Aim: Please copy the data below, from its first line through the line with "Looking at the", both included, leaving out the pictures.

Data provided:
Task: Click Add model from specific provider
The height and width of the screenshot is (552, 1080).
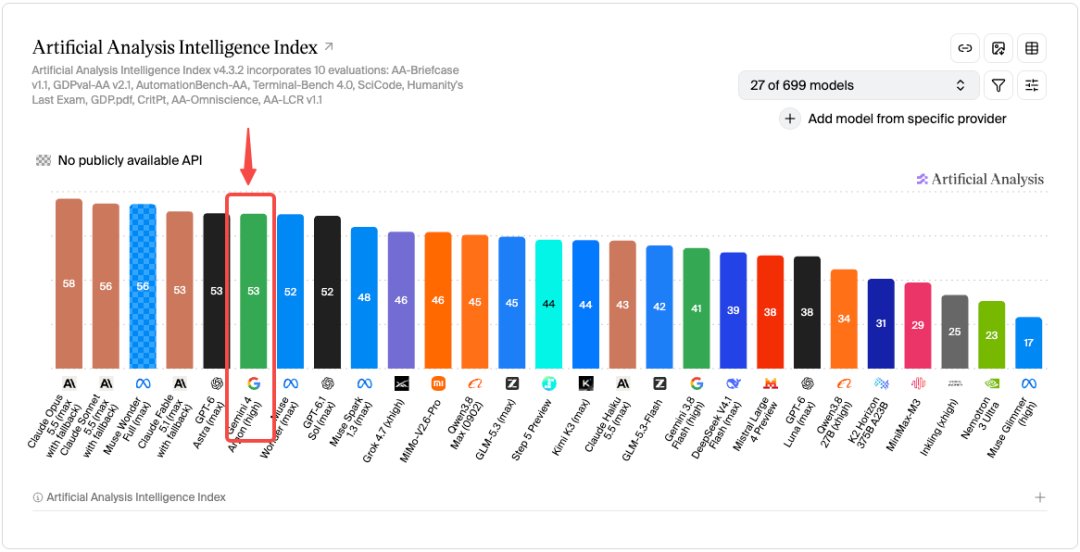Action: click(x=907, y=119)
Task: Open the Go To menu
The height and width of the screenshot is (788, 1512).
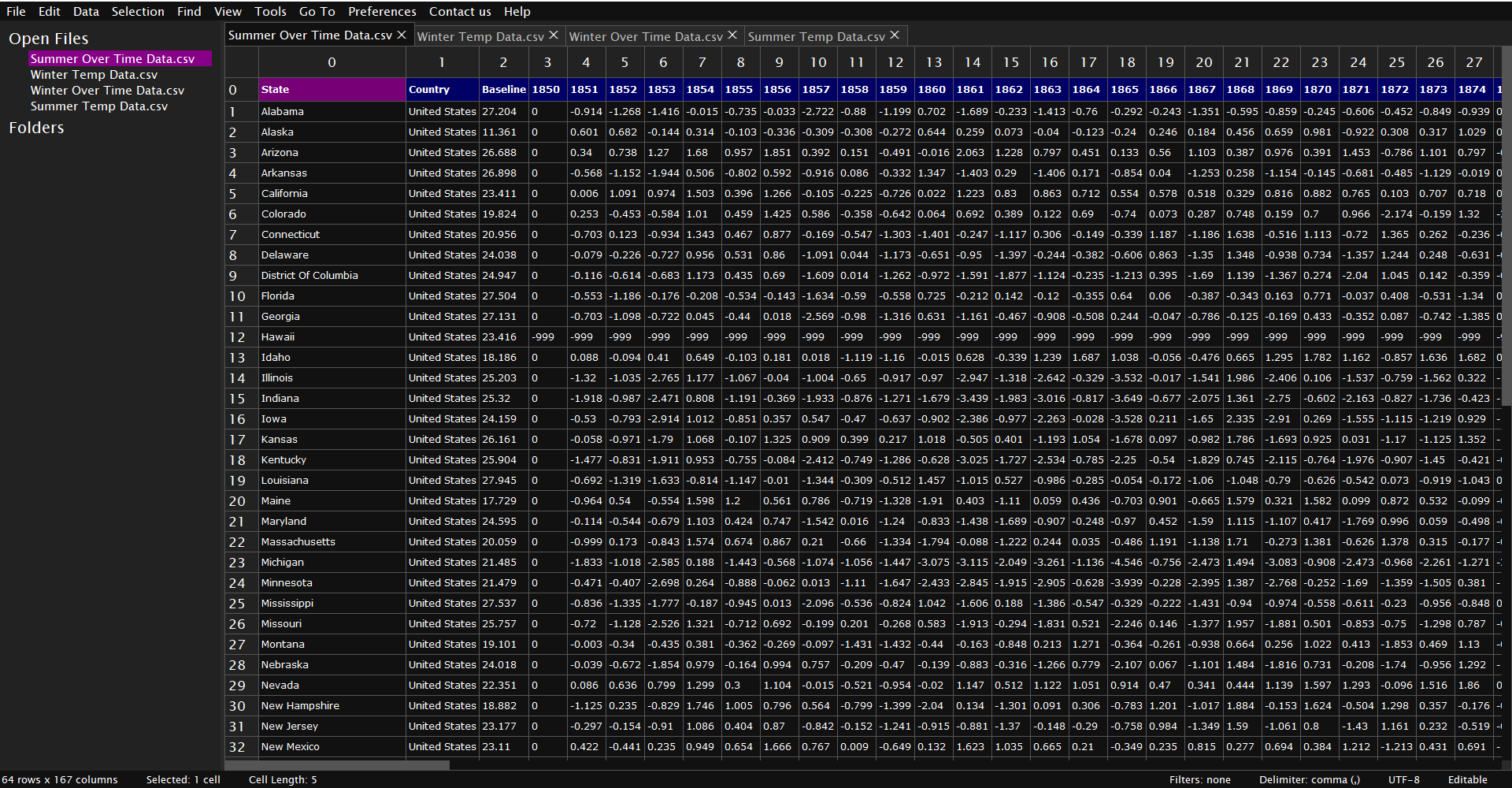Action: (x=317, y=11)
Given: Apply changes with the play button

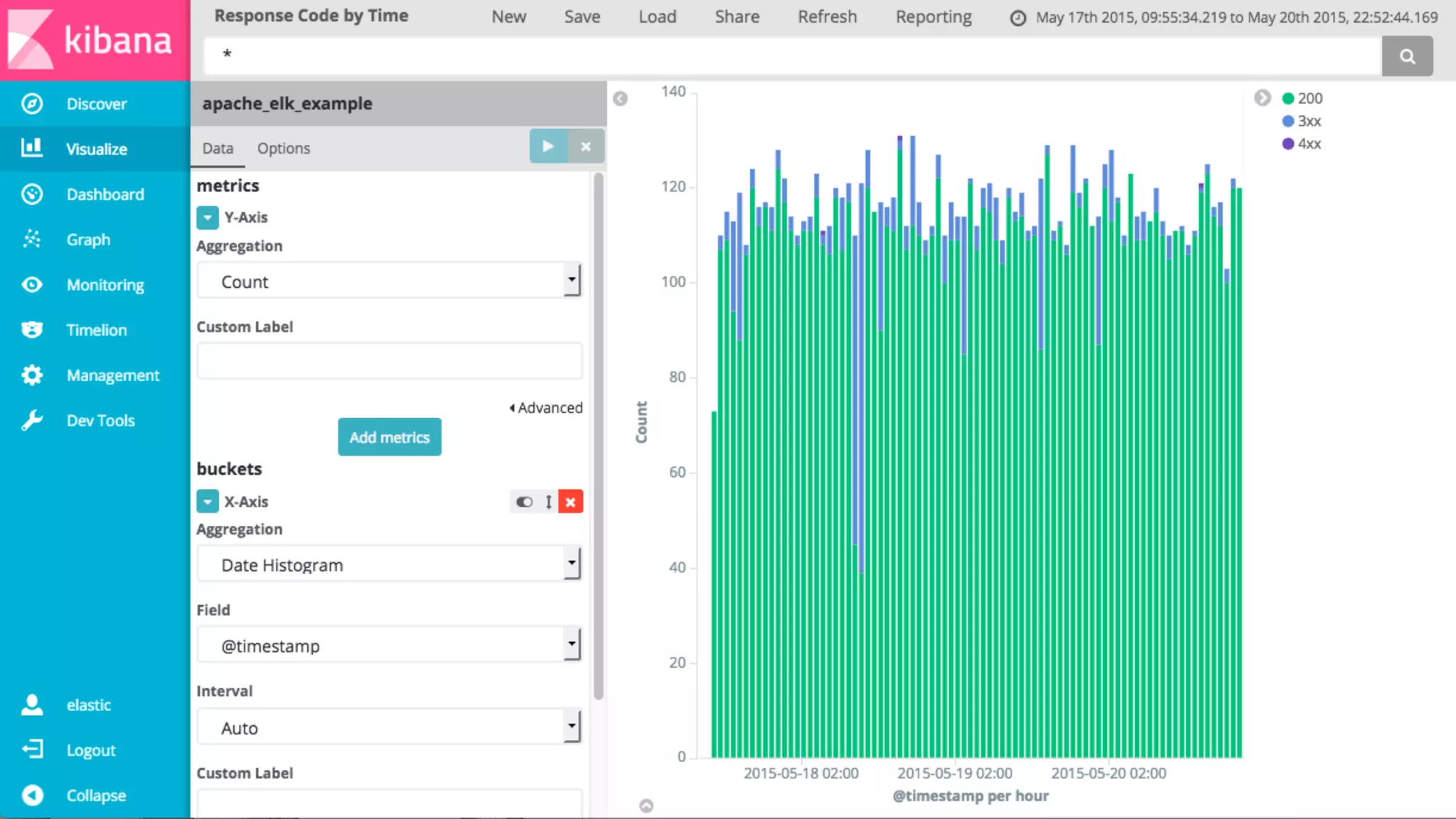Looking at the screenshot, I should pyautogui.click(x=548, y=146).
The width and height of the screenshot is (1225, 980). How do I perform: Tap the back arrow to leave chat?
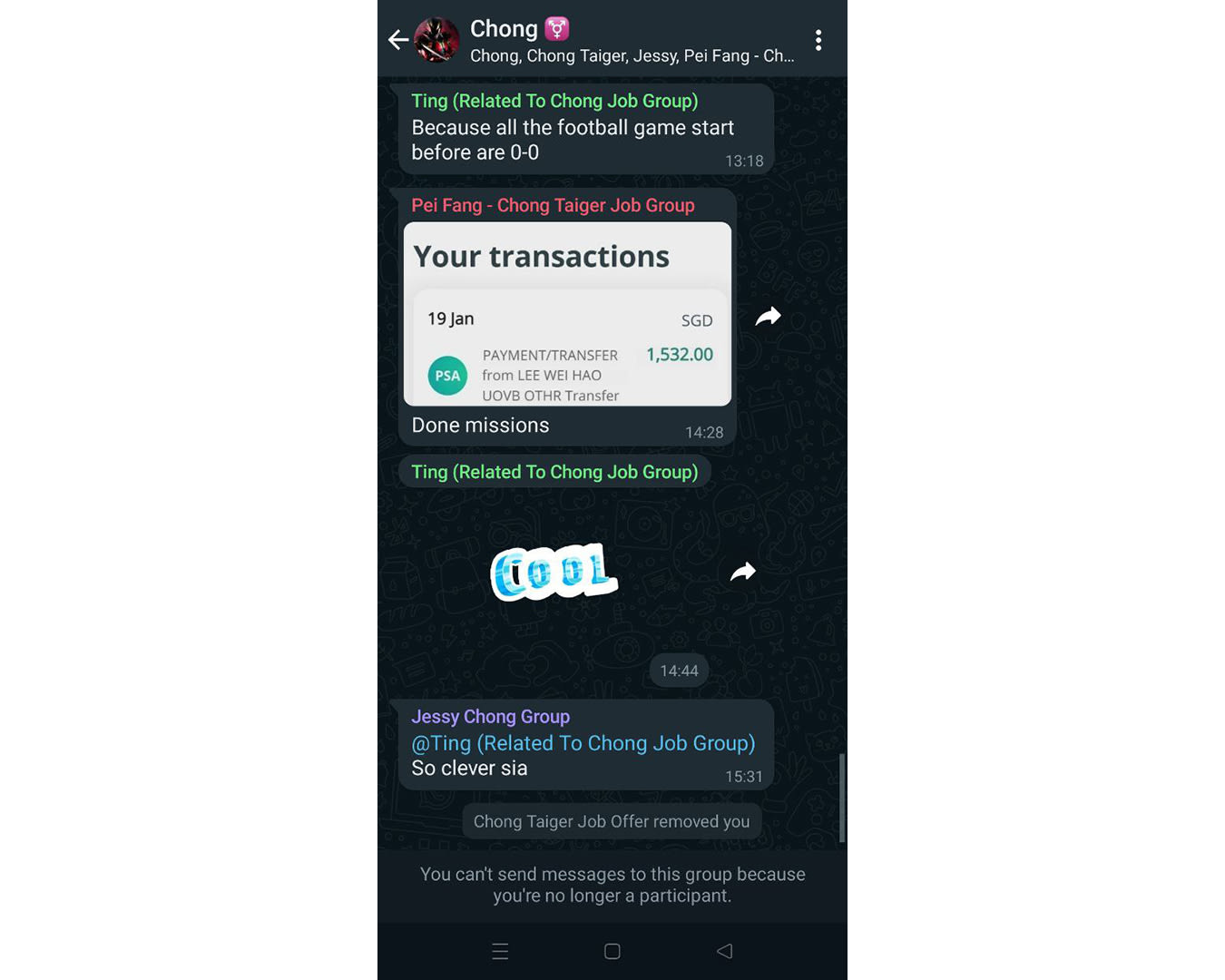point(397,40)
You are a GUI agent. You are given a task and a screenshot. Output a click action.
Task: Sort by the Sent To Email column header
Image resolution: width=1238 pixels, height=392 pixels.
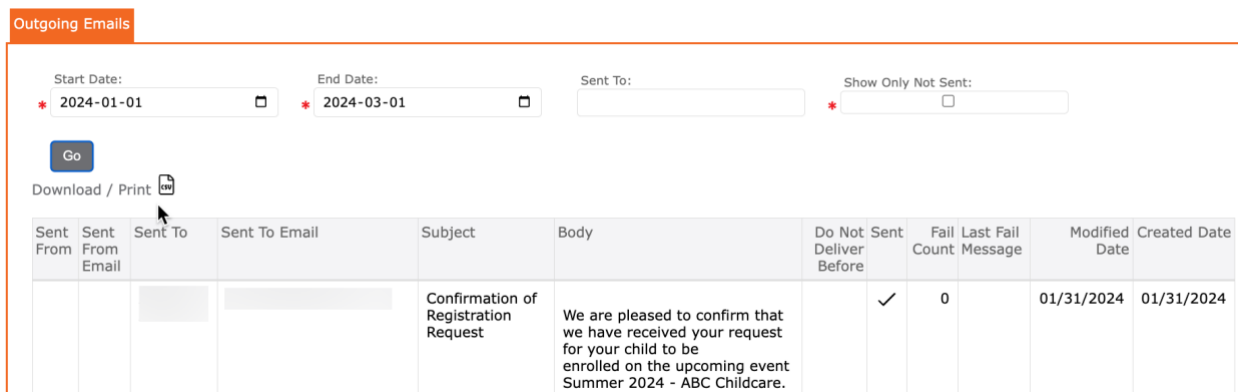pos(270,232)
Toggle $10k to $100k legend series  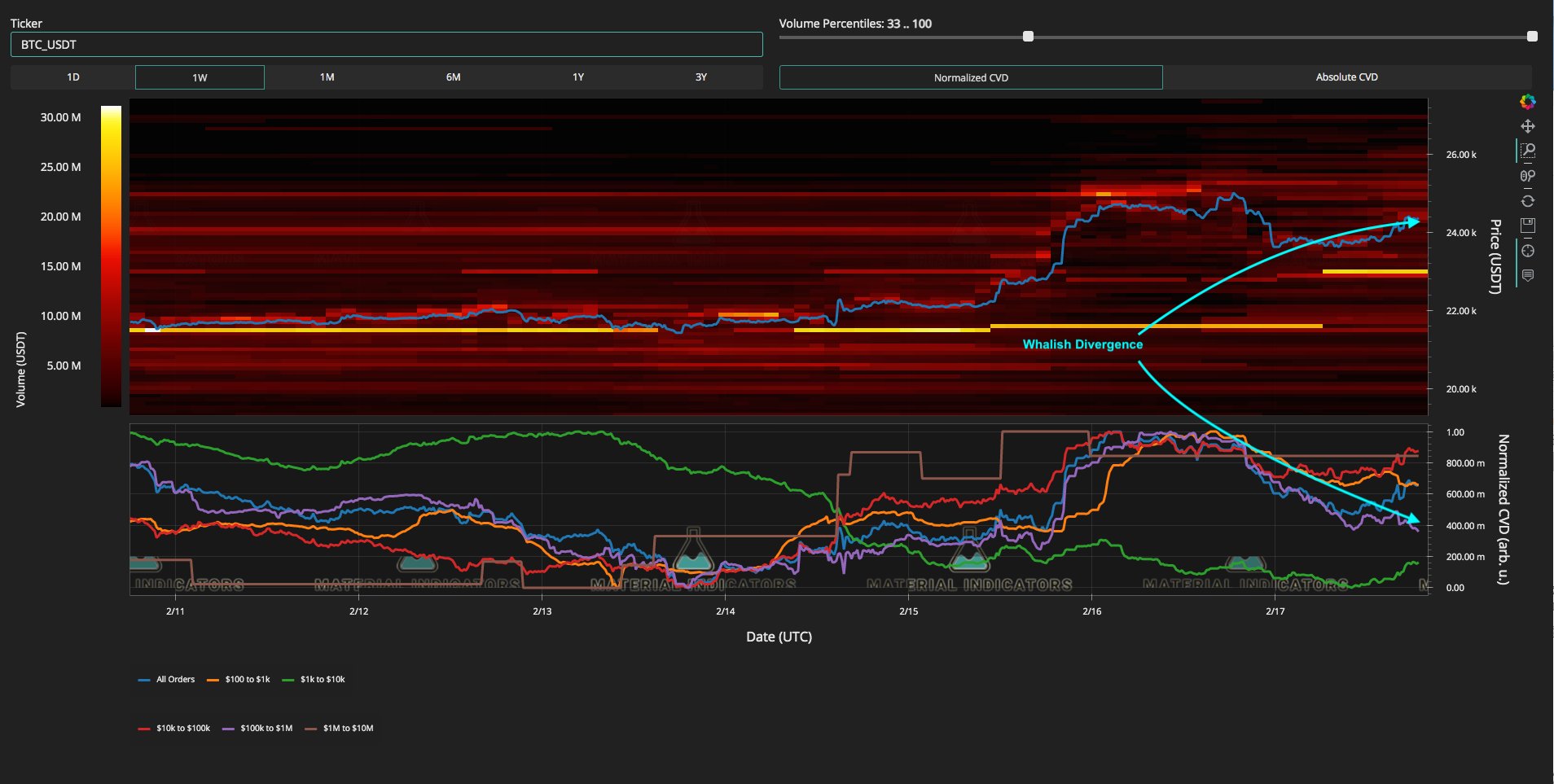175,728
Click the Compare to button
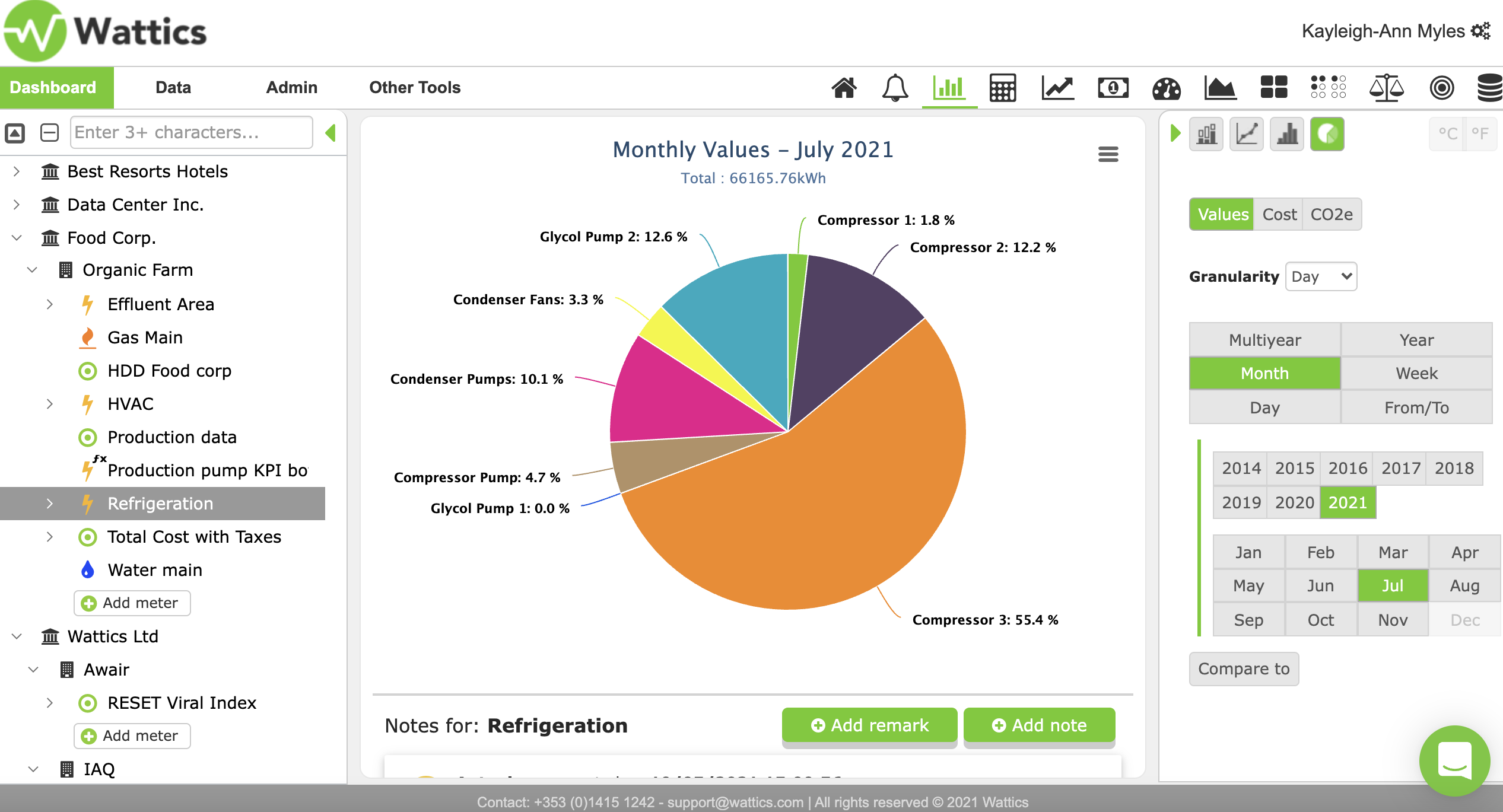The width and height of the screenshot is (1503, 812). [x=1244, y=669]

Response for this exercise:
Task: Click Add model from specific provider
The height and width of the screenshot is (552, 1080).
Action: click(x=907, y=119)
Task: Open the Go To menu
The height and width of the screenshot is (788, 1512).
Action: (x=317, y=11)
Given: Apply changes with the play button

Looking at the screenshot, I should pyautogui.click(x=548, y=146).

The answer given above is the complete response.